I was also able to love largely without any attachment to him, our relationship or the circumstances. In hindsight, I may well have known that our moments together would be relatively fleeting, thereby subconsciously luxuriating in every precious moment as it was experienced. The power of channelling all my energy in the present with another, rather than rehashing the past or projecting into the future was experientially intoxicating.
But in time, in our own ways, the present moment began to be experienced in a way that was stifling the connection. The very same magic ingredient that let us each be exactly who we were and maintain our independent free spirits, also showed us our differences. I’m still not sure those differences were deal breakers in particular, but it was clear that it was no longer enough to just freely be, and trust that love would flourish without contrived intervention.
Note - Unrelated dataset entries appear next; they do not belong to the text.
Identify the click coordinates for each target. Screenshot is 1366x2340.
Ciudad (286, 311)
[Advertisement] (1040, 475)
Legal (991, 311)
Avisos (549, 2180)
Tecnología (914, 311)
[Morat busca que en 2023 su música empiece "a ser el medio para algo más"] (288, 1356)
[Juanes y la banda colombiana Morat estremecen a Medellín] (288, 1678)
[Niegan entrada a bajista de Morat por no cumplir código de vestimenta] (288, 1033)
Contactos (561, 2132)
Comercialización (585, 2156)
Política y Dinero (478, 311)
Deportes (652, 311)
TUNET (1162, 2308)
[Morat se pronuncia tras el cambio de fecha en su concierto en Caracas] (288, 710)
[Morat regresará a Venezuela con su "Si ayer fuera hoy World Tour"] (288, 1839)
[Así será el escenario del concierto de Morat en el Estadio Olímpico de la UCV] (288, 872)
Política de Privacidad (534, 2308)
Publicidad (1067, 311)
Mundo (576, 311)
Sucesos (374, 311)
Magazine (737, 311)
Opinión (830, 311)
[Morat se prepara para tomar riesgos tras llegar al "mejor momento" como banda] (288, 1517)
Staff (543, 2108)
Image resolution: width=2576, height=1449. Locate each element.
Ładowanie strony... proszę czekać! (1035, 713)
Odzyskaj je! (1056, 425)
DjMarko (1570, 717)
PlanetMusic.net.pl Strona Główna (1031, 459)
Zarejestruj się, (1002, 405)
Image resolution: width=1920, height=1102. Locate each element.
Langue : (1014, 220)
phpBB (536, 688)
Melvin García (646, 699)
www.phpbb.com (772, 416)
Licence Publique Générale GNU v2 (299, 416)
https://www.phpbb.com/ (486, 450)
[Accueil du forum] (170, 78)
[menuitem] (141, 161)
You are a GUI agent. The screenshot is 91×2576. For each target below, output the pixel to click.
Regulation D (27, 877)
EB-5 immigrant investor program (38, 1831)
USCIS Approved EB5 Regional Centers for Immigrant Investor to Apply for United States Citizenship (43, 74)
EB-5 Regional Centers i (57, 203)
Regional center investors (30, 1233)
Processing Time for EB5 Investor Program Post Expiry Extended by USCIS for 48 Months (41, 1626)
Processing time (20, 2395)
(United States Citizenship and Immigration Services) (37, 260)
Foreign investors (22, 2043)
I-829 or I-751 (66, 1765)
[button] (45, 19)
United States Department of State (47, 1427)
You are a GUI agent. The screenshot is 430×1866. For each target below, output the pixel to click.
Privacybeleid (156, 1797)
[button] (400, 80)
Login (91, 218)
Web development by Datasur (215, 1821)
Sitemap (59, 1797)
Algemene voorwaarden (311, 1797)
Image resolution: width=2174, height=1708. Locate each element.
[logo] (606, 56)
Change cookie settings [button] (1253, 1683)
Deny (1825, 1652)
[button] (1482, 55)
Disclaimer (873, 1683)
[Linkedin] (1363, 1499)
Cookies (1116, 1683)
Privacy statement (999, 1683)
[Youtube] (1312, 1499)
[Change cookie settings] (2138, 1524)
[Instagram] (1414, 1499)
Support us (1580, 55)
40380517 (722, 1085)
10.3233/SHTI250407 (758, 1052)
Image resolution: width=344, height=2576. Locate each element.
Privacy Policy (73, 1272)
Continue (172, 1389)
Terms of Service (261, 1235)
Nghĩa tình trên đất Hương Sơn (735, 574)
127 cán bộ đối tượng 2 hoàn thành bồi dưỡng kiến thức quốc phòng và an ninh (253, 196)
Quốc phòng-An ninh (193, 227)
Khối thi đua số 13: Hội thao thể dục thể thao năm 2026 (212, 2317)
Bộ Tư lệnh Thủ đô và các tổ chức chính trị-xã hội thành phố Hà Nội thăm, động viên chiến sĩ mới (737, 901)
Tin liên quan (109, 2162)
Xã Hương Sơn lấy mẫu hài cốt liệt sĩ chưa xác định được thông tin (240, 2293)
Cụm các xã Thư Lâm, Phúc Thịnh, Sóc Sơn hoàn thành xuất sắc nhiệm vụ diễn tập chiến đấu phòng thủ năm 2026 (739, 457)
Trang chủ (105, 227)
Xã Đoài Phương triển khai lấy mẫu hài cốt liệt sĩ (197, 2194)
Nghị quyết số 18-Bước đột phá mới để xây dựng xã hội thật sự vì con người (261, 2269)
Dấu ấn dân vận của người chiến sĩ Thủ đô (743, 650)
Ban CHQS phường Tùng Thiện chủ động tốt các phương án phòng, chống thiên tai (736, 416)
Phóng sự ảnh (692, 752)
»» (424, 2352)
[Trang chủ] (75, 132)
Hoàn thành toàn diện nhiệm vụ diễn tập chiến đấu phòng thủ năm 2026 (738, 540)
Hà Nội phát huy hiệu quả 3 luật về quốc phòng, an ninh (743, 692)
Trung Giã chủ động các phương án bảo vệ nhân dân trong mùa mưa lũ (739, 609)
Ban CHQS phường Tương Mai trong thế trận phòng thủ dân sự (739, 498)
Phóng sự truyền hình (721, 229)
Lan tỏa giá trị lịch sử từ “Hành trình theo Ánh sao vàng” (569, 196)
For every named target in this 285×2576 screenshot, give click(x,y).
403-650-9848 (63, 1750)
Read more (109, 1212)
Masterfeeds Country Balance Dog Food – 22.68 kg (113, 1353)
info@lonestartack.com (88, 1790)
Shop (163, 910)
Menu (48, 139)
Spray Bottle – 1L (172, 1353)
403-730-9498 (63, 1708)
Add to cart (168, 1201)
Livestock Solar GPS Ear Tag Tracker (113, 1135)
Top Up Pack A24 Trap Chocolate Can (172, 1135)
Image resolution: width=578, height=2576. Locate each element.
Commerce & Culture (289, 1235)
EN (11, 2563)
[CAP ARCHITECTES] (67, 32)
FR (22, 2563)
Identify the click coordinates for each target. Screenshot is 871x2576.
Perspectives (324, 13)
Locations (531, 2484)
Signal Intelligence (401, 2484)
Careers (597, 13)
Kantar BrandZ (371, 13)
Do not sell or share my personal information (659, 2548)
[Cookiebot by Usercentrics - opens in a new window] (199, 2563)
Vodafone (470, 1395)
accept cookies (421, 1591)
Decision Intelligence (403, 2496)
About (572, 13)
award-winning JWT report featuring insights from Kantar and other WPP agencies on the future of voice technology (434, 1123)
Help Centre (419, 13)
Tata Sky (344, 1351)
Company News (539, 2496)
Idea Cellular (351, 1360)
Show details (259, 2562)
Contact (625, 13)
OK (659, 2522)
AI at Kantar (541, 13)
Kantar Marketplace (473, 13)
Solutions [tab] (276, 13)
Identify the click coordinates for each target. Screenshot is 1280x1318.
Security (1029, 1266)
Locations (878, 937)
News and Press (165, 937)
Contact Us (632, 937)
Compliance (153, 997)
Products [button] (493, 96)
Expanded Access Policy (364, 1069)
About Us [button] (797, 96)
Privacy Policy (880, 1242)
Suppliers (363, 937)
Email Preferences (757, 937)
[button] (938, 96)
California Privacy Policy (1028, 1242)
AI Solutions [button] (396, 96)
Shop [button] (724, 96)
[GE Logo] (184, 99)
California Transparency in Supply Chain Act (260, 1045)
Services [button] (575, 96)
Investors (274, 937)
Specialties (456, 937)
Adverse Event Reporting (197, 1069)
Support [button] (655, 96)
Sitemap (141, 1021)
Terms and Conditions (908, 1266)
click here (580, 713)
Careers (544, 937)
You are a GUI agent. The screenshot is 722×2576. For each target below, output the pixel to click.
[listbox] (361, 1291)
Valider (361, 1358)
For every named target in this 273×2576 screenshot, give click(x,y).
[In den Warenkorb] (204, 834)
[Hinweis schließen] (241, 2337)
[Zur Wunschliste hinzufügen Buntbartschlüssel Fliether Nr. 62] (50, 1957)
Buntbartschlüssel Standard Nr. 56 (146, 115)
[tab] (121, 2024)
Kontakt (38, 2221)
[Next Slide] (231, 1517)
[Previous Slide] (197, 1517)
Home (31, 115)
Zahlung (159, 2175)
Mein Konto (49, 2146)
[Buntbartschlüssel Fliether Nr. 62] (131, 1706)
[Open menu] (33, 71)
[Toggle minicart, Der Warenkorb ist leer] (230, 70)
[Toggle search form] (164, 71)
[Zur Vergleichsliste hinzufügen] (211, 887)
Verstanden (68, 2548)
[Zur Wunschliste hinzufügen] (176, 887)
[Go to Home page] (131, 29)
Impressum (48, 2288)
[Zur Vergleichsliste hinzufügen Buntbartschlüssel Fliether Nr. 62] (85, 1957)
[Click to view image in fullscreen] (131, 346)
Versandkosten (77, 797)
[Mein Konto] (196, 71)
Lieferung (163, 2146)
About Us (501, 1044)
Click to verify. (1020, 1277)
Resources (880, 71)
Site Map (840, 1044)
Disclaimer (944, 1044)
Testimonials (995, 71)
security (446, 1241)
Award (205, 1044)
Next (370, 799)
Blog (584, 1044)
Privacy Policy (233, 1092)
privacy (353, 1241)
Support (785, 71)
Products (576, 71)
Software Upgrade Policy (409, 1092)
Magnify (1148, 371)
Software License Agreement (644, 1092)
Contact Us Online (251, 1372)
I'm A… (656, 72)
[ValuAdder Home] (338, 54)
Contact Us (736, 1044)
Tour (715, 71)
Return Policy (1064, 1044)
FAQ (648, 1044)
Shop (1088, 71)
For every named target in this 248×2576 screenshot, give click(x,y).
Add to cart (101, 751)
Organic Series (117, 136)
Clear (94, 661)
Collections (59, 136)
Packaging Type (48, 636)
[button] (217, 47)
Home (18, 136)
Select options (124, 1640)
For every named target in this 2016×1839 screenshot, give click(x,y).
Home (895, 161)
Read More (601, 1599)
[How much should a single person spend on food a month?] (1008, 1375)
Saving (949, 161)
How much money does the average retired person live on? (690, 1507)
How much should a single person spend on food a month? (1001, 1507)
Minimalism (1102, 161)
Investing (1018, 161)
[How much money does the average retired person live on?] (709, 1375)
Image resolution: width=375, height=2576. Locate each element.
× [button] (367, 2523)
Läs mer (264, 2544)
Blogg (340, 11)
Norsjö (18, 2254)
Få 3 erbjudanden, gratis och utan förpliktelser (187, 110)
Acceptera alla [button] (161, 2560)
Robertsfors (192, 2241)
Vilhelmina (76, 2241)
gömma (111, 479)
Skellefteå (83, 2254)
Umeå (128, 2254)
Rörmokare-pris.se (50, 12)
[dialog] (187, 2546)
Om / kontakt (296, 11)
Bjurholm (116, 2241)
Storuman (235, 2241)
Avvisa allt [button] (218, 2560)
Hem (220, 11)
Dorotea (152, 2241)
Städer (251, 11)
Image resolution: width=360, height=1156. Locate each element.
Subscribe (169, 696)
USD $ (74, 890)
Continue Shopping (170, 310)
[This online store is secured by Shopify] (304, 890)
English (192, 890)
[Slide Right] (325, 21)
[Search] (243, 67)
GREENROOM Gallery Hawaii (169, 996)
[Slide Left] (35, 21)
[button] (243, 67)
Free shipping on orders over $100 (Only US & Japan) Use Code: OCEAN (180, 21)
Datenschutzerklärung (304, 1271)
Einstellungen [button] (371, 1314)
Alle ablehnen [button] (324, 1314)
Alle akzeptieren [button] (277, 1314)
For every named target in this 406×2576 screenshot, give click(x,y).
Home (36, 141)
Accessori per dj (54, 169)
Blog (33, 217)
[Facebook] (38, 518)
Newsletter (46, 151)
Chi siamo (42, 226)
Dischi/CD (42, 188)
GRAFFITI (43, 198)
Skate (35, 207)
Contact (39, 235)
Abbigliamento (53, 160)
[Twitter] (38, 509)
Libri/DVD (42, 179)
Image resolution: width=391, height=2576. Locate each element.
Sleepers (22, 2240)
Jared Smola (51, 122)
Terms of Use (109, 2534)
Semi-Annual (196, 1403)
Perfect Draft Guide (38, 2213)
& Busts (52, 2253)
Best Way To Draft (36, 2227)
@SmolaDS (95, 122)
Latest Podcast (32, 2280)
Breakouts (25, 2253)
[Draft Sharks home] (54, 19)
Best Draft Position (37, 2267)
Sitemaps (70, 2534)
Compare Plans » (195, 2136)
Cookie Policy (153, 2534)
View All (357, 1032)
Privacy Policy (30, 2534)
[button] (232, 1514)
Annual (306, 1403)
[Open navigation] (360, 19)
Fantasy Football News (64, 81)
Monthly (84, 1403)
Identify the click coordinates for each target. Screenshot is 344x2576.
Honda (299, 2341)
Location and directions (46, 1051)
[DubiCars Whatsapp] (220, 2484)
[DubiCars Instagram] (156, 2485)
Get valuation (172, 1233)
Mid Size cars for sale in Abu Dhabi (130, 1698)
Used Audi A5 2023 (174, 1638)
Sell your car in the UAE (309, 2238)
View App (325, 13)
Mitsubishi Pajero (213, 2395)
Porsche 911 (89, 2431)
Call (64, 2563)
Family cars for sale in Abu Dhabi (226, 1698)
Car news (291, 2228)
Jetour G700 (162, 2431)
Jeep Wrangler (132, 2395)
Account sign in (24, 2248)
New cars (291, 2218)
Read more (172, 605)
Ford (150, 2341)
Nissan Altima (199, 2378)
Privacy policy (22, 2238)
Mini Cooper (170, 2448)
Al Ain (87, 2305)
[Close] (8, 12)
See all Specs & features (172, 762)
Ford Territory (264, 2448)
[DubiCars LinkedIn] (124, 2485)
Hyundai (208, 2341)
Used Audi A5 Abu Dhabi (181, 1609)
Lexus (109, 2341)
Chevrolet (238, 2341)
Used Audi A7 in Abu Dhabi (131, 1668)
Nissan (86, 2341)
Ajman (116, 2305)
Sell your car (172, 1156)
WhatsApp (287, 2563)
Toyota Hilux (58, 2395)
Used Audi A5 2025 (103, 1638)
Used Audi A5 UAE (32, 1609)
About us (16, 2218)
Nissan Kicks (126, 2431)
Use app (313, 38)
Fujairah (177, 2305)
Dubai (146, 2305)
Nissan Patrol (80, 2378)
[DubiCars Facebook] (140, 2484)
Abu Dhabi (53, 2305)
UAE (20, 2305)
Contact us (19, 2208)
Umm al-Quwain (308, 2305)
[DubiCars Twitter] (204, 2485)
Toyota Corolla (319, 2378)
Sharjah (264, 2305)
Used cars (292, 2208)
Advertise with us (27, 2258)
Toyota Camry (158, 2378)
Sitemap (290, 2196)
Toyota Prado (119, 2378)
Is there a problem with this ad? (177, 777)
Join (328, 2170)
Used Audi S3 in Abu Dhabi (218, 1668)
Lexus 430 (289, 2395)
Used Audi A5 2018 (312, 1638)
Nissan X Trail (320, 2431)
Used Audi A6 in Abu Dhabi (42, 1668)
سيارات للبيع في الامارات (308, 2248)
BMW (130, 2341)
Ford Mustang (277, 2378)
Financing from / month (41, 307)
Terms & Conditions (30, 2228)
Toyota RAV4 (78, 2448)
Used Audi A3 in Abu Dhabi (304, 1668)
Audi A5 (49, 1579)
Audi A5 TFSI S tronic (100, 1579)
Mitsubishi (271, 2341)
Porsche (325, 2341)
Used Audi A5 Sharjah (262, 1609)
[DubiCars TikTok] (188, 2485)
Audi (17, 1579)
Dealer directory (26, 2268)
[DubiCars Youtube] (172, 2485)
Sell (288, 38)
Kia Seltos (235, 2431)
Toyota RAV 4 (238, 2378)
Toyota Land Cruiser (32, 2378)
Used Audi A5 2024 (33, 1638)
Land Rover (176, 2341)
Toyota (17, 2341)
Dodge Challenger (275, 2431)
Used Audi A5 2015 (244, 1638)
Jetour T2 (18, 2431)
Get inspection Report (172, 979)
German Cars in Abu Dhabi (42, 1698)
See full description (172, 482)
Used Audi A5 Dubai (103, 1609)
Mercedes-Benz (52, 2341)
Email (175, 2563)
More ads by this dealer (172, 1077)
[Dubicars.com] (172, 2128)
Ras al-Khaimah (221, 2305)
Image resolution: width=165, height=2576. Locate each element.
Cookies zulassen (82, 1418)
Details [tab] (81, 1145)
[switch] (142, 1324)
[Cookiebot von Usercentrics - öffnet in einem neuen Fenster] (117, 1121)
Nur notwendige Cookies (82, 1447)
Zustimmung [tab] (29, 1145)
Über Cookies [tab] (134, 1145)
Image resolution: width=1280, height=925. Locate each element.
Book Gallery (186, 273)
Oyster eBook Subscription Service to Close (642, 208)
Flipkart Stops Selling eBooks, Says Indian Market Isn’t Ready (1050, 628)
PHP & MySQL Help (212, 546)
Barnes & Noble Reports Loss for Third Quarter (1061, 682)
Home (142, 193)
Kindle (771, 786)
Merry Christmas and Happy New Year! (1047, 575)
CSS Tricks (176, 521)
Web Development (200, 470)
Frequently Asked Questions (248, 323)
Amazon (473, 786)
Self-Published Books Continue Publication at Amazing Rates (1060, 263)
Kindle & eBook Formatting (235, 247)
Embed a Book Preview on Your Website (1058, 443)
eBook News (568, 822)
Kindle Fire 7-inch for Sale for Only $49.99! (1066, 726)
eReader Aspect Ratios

What we didn’t have naturally was an intimate understanding of the other. I certainly held great love, passion, respect and appreciation for him, but very little understanding of his inner workings. This I had consciously acknowledged along the way and just peacefully let it go. And I take a fairly confident guess in saying he really didn’t understand the spectrum of me in great depth.
Where it became clear that it was the end of the road romantically for us was in the value placed on mutual understanding. I personally am a communicator, with a desire to understand and be understood by my partner. He, on the other hand, admitted that whether he is understood or not is neither here nor there. And so we found a misaligned value. One that would be crucial in a healthy and happy relationship for our two very different expressions of self.
So, we sat on the grass discussing our feelings and our needs, ironically the first time we had done so, with quiet tears slowing slipping slowly down each of our faces, unchecked and uncomforted. I felt completely at peace with the decision, with a clear mind. Yet none of that eased the weight of my sad and heavy heart.
Once a lover and now a friend, I said goodbye to the delicious thought of taking that unpredictable journey of love with this one unique man. I have gained much in the time we spent together, not least of all an additional core value to add to my treasured cache – understanding.